SPEAKER_01:And come out, and of course they all have intense PTSD. Yeah, yeah, yeah. But many people were still able to live um, I won't say normal, but I'll say productive lives and have gone on to work, have had um important, interesting work, have married, have had children. I mean, even think of, oh, what's his name, Michael? The Irish Jerry Adams.
SPEAKER_06:Uh-huh. Right. Yeah.
SPEAKER_01:He was eight years he was a hostage and held in horrendous conditions in Ireland. But has come out and uh go has gone on to be a very important person in the on the world stage um about talking about freedom, talking about kidnapping.
SPEAKER_06:Yeah.
SPEAKER_01:You know, Jerry was not a a a soldier, he was a civilian of a particular political persuasion. He was a politician. Right. Um, these people in Gaza are not politicians, certainly, but my point is that um prisoners of war, for instance, John McCain, he was, I think, seven years um in the Hanoi Hilton. Right. And I mean, look what he did with his life. It's just amazing. Yeah. Now, a soldier who's taken prisoner is different than a civilian in that there's a certain expectation of risk when you are a soldier, right? Right. You know that you might be taken a prisoner of war. And how about Terry Waite?
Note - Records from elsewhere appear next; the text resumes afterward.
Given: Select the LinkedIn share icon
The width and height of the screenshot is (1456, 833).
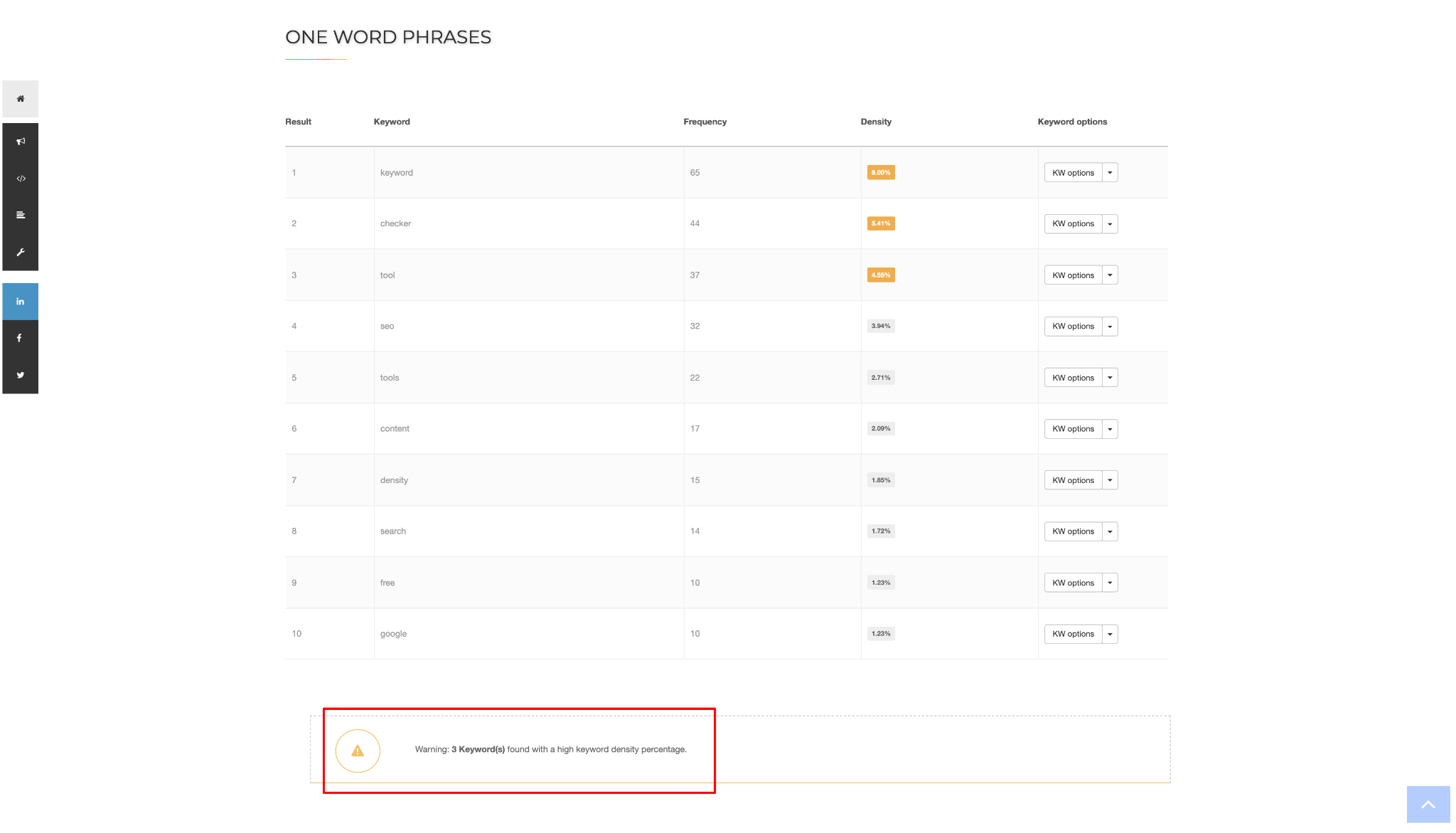Looking at the screenshot, I should point(20,301).
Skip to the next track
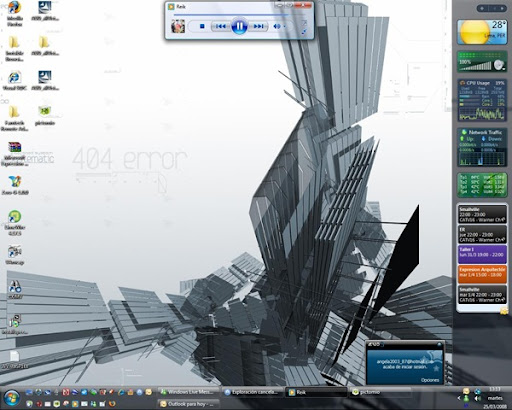The image size is (512, 410). (x=258, y=26)
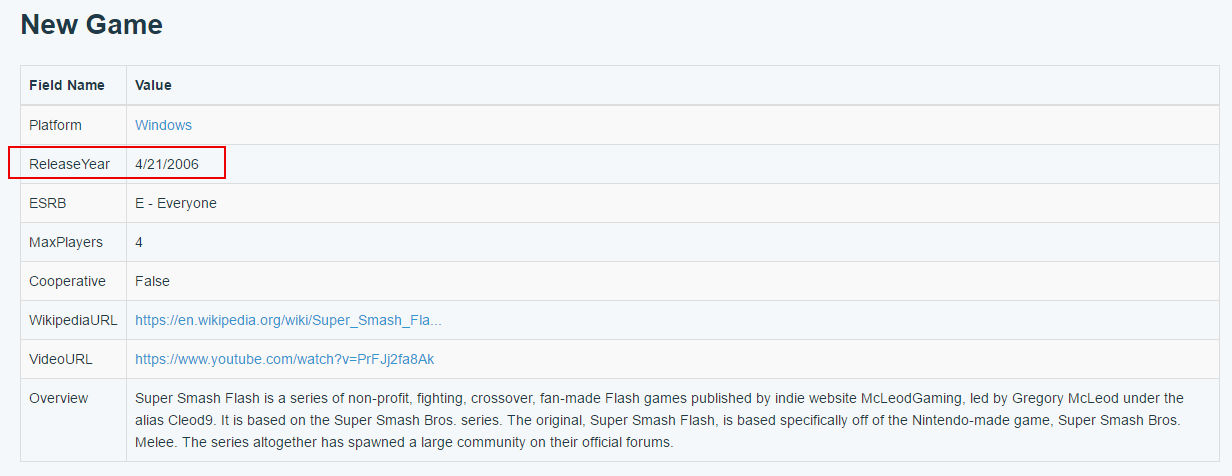Click the MaxPlayers field label
Screen dimensions: 1232x476
pos(66,242)
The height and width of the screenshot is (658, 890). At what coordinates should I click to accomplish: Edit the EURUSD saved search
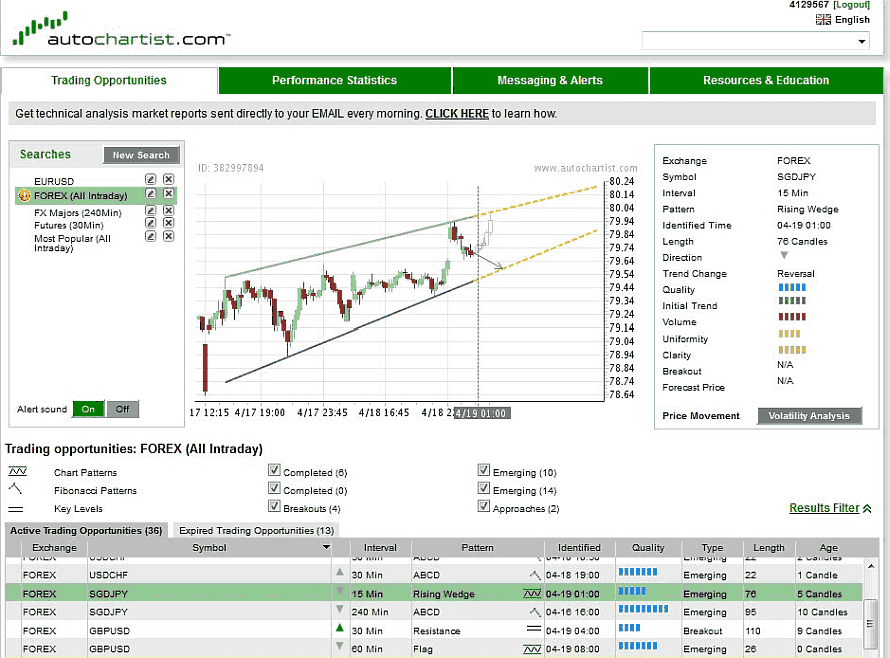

SPEAKER_06:Yes. Remember him? Yes. Iran hostage. How long was negotiated a release? And then he was kidnapped though, in Lebanon for four years.
SPEAKER_01:But was released ultimately. Yes. And is doing what? He's uh I think he's still around, right? I believe so.
SPEAKER_06:But he's a you know, he's an author and uh you know and a human a human rights advocate, basically, at this point.
SPEAKER_01:Well, the reason I'm bringing this up is because there's uh a feeling after two years that maybe uh you know, there are only say 20 left alive.
SPEAKER_06:Yeah, there's f fatigue, I guess, is one of the words that people use in that so sad.
SPEAKER_01:Well, I'm thinking yeah, I'm thinking about us, like people who are concerned, who are looking at it, and and occasionally I think, oh god, you know, how can this possibly end up? And how it can possibly end up is that they could be released, be restored to relative physical health, and have lives. This doesn't have to mean the end of their lives. So I urge everyone to please raise your voices, send up some positive feelings, and remember that these are civilians who are being held and tortured, and they do not deserve for one second to be there. So for all of them, please put a light on.